For those who haven't been following, Padilla has been held by the Government with almost no access to lawyers on charges that we so super duper secret they couldn't even be revealed to the public, because he was such a terrible threat to national security.
Well, Dubya won in the Fourth Circuit, which held he did have authority to hold Padilla as an enemy combatant. Padilla obviously appealed to the Supreme Court, which was just about to decide whether to take the case. And then something funny happened. As Michael Lutting wrote:
The Government has held Padilla militarily for over three and a half years, steadfastly maintaining that it was imperative in the interests of national security that he be so held. However, a short time after our decision issued on the government's representation that Padilla's military custody was indeed necessary in the interest of national security, the government determined that it was no long necessary that Padilla be held militarily. Instead, it announced, Padilla would be transferred to the custody of federal civilian law enforcement authorities and criminally prosecuted . . . For alleged offenses considerably different from, and less serious than, those acts for which the government had militarily detained Padilla.So, let's see. Padilla's about to get his day in the Supreme Court, and then the Government decides, oh, whoops, he's not so bad after all, let's just charge him criminally.
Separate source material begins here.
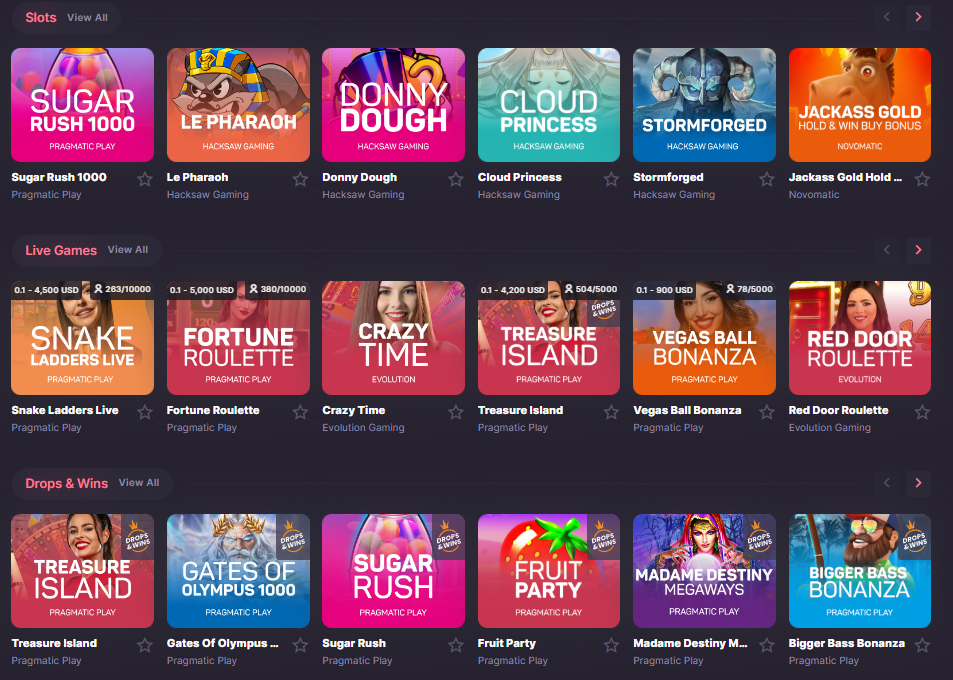Toggle favorite star for Stormforged
953x680 pixels.
pos(767,179)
The Fourth Circuit didn't like this much: "The government cannot be seen as conducting litigation with the enormous implications of this litigation - litigation imbued with significant public interest - in such a way as to select by which forum as between the Supreme Court of the United States and an inferior appellate court it wishes to be bound."
And then the kicker:
[The government's actions] have left the impression that the government may even have come to the belief that the principle in reliance upon which it has detained Padilla for this time, that the President possesses the authority to detain enemy combatants who enter into this country . . . can, in the end, yield to expediency with little or no cost to its conduct of the war against terror - an impression we would have thought the government . . . could ill afford to leave extant. And these impressions have been left, we fear, at what may ultimately prove to be substantial cost to the government's credibility before the courts, to whom it will one day need to argue again in support of a principle of assertedly like importance and necessity to the one that it seems to abandon today. While there could be an objective that could command such a price as all of this, it is difficult to imagine what that objective would be.
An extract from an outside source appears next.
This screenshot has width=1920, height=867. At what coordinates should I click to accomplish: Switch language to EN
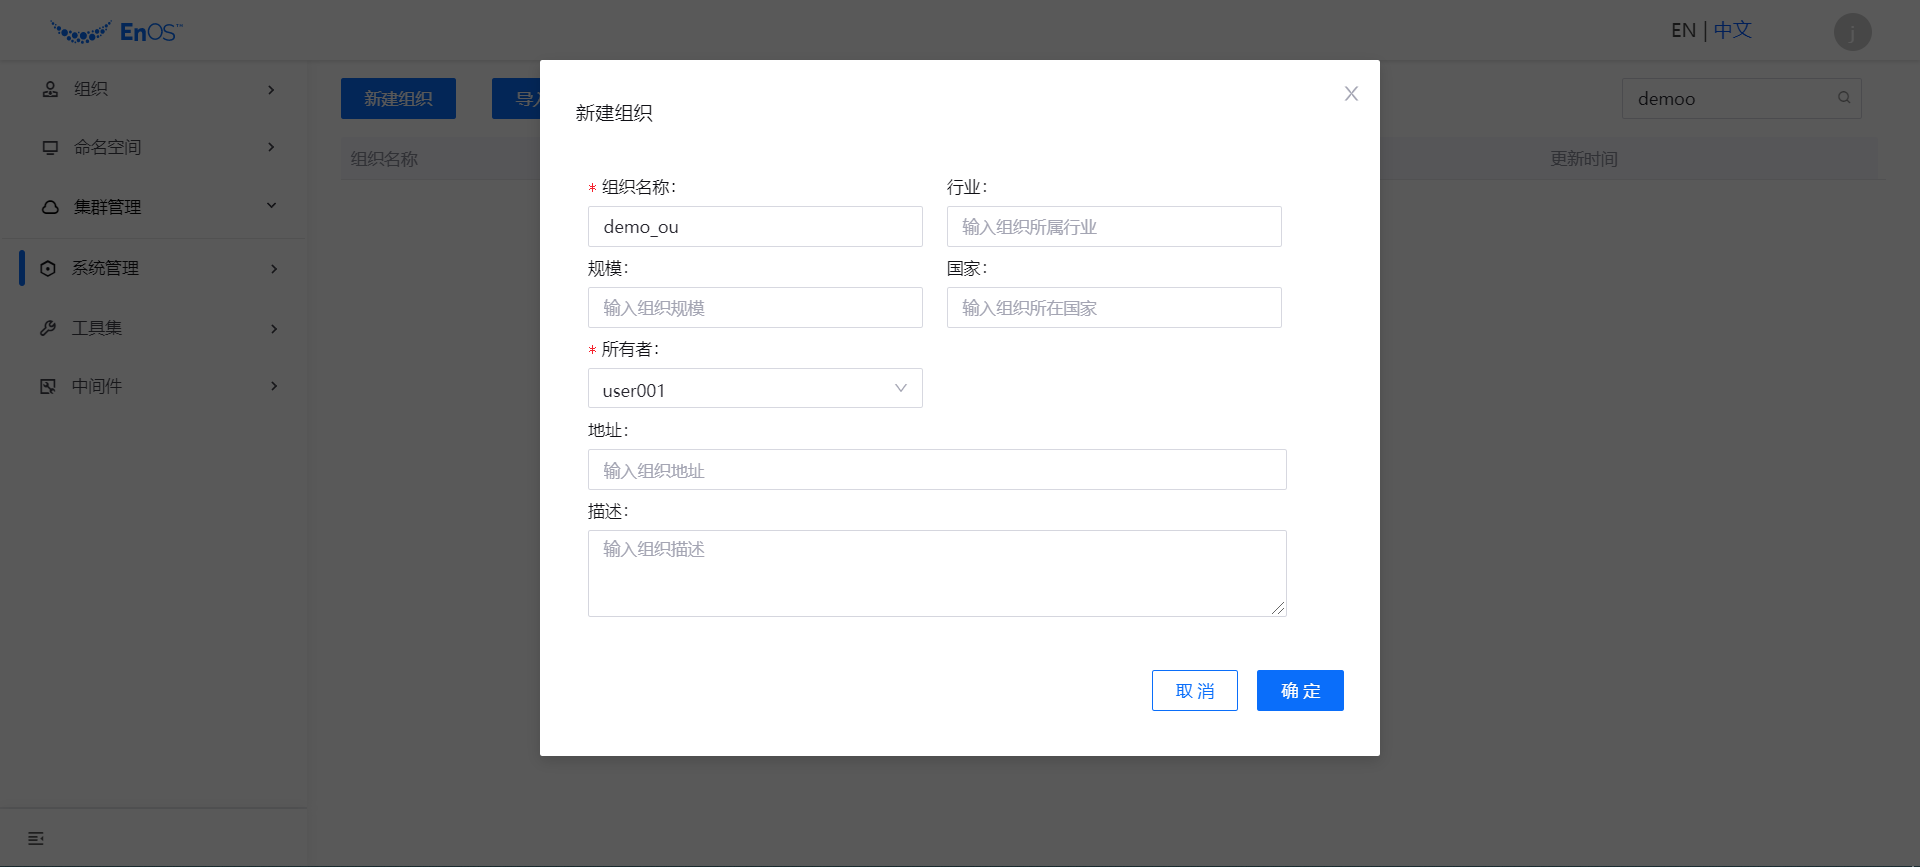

But then, are we to be surprised that the facts can change for the Bush administration? Recall, these are the people who once derided those who lived in a reality-based world. For them, facts can change. For them, well, what does it matter if a man was held on baseless charges (or, as Luttig so delicately put it, "by mistake"), because, hey, we can always change the facts to suit our purposes. Bush liked the Fourth Circuit's result, and presumably would rather have the opinion of a three-judge panel of the conservative Fourth Circuit than face full review before the Supremes, where he might run into a problem in the form of Souter, Breyer, Ginsburg, Stevens, and maybe even Kennedy.
If this is the society we live in - where the government can hold you on one charge, and then when forced to justify it, can change those charges - where does it end? What sort of mad Orwellian culture is it, where the past can be changed to suit the present?